# Supplied entries
※

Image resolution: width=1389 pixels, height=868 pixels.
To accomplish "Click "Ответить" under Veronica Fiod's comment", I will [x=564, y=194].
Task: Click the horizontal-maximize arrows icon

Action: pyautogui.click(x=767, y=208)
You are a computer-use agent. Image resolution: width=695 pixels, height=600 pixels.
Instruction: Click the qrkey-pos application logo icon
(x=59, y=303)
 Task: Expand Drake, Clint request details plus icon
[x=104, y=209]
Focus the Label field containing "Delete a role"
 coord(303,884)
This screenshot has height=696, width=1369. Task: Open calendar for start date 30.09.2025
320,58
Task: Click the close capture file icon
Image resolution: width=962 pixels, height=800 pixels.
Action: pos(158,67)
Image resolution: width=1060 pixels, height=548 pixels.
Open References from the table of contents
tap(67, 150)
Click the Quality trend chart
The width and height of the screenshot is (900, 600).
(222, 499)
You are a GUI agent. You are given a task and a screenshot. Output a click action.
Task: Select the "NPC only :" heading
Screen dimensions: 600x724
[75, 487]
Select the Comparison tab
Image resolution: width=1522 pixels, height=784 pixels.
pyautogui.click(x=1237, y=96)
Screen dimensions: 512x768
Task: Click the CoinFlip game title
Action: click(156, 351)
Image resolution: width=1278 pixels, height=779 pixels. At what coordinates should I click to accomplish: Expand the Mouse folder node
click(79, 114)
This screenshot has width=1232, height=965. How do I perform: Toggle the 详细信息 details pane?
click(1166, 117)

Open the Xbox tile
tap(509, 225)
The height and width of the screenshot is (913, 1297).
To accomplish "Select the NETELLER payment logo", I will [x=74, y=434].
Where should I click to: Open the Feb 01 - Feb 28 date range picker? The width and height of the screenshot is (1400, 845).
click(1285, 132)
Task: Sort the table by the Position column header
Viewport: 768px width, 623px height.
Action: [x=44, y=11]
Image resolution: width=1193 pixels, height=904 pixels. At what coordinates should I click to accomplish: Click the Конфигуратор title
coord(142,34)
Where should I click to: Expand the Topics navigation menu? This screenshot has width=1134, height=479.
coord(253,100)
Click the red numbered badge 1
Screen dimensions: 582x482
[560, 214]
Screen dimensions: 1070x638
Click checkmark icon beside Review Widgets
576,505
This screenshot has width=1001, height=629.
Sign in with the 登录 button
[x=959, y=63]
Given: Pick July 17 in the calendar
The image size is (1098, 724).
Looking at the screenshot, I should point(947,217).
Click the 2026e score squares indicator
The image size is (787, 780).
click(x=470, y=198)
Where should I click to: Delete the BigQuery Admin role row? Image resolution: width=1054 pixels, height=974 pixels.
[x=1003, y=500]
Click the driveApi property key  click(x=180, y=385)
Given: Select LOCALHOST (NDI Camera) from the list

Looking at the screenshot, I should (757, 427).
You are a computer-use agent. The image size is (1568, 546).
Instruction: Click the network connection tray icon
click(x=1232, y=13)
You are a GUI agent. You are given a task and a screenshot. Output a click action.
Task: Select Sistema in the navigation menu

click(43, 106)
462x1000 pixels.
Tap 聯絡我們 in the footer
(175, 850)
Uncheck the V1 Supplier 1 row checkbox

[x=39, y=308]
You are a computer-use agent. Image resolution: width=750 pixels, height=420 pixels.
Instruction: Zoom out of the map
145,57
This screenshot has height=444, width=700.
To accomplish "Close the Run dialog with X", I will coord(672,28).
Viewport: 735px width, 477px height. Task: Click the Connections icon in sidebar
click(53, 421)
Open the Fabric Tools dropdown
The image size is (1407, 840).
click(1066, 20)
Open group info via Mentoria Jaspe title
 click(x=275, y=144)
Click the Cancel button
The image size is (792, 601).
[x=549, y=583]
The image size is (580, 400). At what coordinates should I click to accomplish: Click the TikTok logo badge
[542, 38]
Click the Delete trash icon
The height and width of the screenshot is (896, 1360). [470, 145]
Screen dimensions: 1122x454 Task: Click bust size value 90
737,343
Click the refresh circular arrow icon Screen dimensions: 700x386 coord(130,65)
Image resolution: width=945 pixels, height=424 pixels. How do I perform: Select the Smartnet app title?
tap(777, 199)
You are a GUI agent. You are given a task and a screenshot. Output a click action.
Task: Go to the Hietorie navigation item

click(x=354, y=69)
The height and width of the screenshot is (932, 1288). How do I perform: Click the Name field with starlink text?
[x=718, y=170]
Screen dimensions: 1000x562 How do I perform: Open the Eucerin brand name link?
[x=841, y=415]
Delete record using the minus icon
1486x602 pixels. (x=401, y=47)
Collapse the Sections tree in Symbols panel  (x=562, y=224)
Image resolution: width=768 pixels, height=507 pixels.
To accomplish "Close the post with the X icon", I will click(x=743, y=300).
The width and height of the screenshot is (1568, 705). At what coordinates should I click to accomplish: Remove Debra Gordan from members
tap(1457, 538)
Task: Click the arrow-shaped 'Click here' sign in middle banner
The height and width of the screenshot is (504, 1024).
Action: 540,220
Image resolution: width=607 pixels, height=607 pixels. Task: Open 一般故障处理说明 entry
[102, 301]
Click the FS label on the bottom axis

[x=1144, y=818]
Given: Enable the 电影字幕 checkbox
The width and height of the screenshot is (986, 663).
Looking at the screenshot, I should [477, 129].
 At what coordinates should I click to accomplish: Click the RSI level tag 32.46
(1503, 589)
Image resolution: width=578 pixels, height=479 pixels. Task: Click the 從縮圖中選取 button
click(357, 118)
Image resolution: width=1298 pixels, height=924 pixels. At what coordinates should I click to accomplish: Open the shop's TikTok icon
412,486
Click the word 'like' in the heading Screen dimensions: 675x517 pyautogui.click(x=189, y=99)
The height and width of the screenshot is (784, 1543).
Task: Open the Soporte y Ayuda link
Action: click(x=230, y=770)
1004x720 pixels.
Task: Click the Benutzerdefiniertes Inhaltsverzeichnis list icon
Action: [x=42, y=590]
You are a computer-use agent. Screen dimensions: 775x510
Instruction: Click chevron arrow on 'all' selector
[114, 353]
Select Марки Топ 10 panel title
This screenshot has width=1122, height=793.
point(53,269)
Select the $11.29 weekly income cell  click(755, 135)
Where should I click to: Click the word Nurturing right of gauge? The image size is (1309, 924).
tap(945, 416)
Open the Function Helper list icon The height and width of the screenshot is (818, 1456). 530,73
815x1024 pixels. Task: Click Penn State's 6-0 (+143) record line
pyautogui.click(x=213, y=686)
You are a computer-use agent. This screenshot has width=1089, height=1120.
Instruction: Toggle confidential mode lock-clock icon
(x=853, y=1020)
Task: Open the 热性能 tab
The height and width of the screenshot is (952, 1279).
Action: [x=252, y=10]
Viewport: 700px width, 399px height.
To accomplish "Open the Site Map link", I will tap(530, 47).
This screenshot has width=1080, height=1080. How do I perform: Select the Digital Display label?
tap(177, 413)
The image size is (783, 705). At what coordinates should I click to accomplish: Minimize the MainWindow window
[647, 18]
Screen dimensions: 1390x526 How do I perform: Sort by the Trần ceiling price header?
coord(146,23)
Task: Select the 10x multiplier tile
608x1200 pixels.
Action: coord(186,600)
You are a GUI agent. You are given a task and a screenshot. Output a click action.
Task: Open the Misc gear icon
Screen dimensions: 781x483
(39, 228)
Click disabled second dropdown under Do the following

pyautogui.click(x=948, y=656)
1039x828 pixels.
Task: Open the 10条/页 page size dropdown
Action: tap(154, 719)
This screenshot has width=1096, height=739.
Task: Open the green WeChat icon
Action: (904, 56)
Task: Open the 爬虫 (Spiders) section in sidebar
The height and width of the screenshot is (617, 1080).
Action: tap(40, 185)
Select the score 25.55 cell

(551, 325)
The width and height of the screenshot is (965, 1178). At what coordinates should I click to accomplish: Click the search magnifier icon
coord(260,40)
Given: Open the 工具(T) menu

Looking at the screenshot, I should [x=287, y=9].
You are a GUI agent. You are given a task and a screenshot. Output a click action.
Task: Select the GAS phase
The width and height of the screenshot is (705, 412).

※

# What the exercise asks
Going through the listing above, copy out every line that has the string "computer".

# Task answer
You are a computer-use agent. Image resolution: width=695 pixels, height=600 pixels.
You are a computer-use agent. The image size is (1568, 546).
You are a computer-use agent. Image resolution: width=750 pixels, height=420 pixels.
You are a computer-use agent. Screen dimensions: 775x510
You are a computer-use agent. This screenshot has width=1089, height=1120.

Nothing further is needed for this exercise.